» **Prompt**:
Find every line below with the string "card" and pick it out.

Items from a data source:
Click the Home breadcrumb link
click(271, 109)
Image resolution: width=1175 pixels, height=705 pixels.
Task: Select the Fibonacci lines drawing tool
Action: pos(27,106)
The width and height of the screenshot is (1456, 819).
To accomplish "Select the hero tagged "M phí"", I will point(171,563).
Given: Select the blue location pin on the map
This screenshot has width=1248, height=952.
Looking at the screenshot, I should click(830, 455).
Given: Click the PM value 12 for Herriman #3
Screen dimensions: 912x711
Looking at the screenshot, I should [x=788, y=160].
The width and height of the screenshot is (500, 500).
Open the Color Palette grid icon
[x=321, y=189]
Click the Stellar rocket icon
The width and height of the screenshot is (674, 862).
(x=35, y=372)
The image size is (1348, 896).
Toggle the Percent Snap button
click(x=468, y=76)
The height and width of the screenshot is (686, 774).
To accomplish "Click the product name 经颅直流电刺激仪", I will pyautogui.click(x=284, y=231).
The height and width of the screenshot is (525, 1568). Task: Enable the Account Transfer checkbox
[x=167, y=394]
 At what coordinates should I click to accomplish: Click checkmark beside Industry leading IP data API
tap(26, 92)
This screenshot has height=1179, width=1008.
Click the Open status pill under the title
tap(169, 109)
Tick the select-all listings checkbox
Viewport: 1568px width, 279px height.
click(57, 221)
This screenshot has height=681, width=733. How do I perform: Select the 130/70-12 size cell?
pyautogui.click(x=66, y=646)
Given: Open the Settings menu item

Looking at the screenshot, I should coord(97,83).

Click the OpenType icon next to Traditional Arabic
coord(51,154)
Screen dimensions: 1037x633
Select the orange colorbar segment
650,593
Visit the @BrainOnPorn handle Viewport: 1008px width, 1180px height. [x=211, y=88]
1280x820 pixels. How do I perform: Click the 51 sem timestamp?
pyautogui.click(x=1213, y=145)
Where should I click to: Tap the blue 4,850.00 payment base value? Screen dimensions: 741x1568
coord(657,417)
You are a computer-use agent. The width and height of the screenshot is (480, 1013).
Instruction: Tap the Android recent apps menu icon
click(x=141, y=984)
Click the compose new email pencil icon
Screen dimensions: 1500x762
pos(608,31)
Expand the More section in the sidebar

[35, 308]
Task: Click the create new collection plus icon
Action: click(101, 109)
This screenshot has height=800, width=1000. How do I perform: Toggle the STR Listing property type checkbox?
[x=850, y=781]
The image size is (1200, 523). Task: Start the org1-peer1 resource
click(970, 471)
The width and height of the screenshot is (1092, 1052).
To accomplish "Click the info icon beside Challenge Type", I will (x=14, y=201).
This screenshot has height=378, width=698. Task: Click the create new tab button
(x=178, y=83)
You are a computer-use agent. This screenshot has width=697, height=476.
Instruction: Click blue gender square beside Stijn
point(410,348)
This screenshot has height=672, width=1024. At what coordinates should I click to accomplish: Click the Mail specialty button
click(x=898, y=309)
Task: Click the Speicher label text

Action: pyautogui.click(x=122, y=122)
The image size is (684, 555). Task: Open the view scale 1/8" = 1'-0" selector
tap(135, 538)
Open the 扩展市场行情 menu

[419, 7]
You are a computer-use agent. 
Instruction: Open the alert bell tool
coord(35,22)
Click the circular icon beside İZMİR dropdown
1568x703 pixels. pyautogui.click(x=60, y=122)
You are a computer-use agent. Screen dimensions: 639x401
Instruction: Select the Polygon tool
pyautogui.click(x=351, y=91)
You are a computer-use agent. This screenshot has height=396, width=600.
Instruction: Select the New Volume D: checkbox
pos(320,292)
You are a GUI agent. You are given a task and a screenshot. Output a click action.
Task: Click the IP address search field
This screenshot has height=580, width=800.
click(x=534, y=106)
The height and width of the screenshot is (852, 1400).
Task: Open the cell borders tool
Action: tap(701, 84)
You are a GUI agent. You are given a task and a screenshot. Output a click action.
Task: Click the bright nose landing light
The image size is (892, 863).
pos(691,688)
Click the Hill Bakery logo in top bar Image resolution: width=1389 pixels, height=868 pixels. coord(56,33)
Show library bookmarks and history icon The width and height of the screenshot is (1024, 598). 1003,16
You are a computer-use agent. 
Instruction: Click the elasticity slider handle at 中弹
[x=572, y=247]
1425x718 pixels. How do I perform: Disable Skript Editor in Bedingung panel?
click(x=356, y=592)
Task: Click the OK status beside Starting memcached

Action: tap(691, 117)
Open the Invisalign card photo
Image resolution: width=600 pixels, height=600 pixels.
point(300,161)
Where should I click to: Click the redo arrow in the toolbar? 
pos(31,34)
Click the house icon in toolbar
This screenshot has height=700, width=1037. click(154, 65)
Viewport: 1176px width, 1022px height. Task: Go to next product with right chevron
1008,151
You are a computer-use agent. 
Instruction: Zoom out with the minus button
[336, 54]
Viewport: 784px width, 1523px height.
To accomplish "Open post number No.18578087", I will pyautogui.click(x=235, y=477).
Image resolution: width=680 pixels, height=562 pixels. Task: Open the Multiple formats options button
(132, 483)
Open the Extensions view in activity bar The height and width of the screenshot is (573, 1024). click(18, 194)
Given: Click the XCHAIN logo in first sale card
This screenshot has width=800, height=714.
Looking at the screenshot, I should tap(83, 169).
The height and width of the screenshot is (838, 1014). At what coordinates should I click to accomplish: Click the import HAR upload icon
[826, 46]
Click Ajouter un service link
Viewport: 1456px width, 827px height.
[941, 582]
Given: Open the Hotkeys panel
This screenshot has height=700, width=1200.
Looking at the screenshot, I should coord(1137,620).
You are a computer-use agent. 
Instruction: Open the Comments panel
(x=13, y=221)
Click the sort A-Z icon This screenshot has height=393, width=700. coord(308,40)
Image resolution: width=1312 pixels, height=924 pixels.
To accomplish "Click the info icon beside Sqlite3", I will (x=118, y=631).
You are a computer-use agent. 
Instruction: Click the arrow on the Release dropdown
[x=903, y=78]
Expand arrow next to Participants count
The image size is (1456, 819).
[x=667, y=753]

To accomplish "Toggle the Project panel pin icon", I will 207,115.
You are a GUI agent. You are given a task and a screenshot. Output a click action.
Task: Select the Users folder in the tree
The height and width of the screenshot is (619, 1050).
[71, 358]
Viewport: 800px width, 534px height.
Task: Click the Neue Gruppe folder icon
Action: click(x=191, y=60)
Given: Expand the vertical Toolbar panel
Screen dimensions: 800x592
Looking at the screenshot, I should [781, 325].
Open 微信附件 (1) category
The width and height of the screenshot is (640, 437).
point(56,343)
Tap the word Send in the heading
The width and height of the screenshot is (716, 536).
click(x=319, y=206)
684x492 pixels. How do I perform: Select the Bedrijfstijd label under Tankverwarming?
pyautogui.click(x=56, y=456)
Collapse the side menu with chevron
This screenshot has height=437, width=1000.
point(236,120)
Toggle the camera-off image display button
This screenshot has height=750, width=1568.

» **Answer to this exercise**:
Open the Invisalign card photo
Given: Click the XCHAIN logo in first sale card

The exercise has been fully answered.